Enjoy the short stories of the last month and have a great day!
This'll Make Things a Little Easier by Attila Veres
Attila Veres' new collection features six short stories of horror or horror adjacency from Hungary. An introductory story about an author who accepts a translation of his book into an unknown language opening the doors of eldritch terrors not only for him, but also a woman who attempts to make the translation of the translation, is followed by two companion pieces which describe a dark world where the exploitation of body and soul is industrialized and opened to profit for a few chosen ones. The following short stories feature a similar undertone of violence, cruelty and apathy, sometimes merging reality and fantasy, sometimes resorting to Lovecraft's Mythos, and always in some way describing reality in fantastic terms.
If it weren't for Veres' humor these stories would have broken me, as the darkness, the nihilism feels kind of brutal, hopeless, the main character often indifferent, even complicit. His prose is great as usual nevertheless and the collection of course very worth reading.
Pedro the Vast by Simón López TrujilloPedro, a poor worker who has to raise his son and his daughter on his own after the death of his wife, takes on a job at a eucalyptus farm, but becomes sick along with the other people working there. It turns out that this is a fungal disease first seen in humans.

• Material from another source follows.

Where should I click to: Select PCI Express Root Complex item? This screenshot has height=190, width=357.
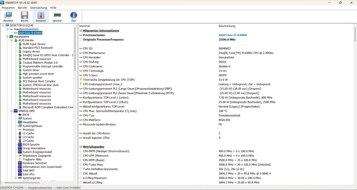click(39, 81)
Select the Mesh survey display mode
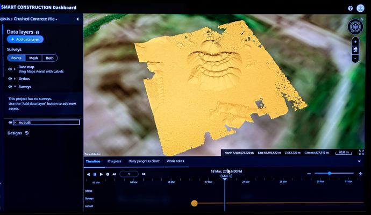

Pedro is the only one among the sickened to survive this novel disease, and in the aftermath he becomes the fetish object, a sick prophet to a weirdly religious cult when he starts speaking in riddle-like sentences.
Meanwhile a mycologist sets off to meet Pedro and to study his condition and Pedro's children Cata and Patricio are left to fend for themselves. All these characters meet in a climax that ends the novel on a very sombre note.
The novella gives a lot to chew on - capitalistic working conditions, eco-horror, poverty... Quite heavy for such a light book.
The Best Horror of the Year Volume Sixteen, ed. by Ellen Datlow
I'm slowly catching up with my Best Horror of the Year reads. For some reason I'm not even aware if I missed only the last year or even last couple of years, but have bought Volume 16 and 17 now. I really enjoyed 16 in general and the short stories that stood out for me were truly strong stories, even impressively good. Here they are:
That Maddening Heat by Ray Cluley: This one kind of revolves around secluded community life and isolation, and how vulnerable that isolation may leave you. Seriously creepy in parts.
R is for Remains by Steve Rasnic Tem: Day in the life of a forensic cleaner who can see the victims of the crime scenes he's cleaning.
Lover's Lane by Stephen Graham Jones: A very long short story, I'm wondering if it's not even a novelette... It follows a middle aged stay-at-home-mom who investigates folklore as a hobby, specifically urban legends, and even more specifically the hook-handed-killer. After many research she just might have found out if he really existed and who he was. Maybe.
Build Your Houses With Their Backs to the Sea by Catlin R. Kiernan: A deliciously fish-smelling Lovecraftian seaside town horror tale of an art journalist tasked to review a very uncanny and strange cinema screening.
Nábrók by Helent Grant: I'm only going to give you the definition of the title of this short story and leave you with that: a pair of pants made from the skin of a dead human, which are believed in Icelandic witchcraft to be capable of producing an endless supply of money. Ewww!
The Getaway Spar by Tom Over and Matthew Kinlin
If you enjoy the unlikable unhinged female main character trope that has been flooding horror shelves lately, Tom Over and Matthew Kinlin's The Getaway Spar will do more than scratch that itch for you - it features not one, but two of them. A mother and daughter to be specific, Margaret and Casey, who go on vacation to Greece and make a game out of doing all sorts of depraved, borderline perverted and often criminal stuff to entertain themselves. Slowly the dimensions of the alienation in their relationship, the traumas of the past and a very interesting talent of Casey unveil in chapters told in rotation from the points of view of each.
I am a fan of Tom's writing (but never read Kinlin before) but there are a couple of things here that are my pet peeves – First off, I wasn't a fan of the structure. The games/challenges are fun in the beginning but get jarring the more they go on, and the whole jumping from one adventure to another, like in a computer game, feels somewhat monotonous after a while. Also, everything is told twice from two points of view, which is a neat idea theoretically, but didn't really work for me here. I genuinely believe Casey's secret which gives the story an absurd twist should have come in earlier in the story because after that everything gets crazier by the page and I like that, before that it was just not surreal enough.
But then again, what didn't work for me might be someone else's treasure. I understand it's a book written for shits and giggles, and it provides that fully. A fun romp with a satirical, even critical edge to it.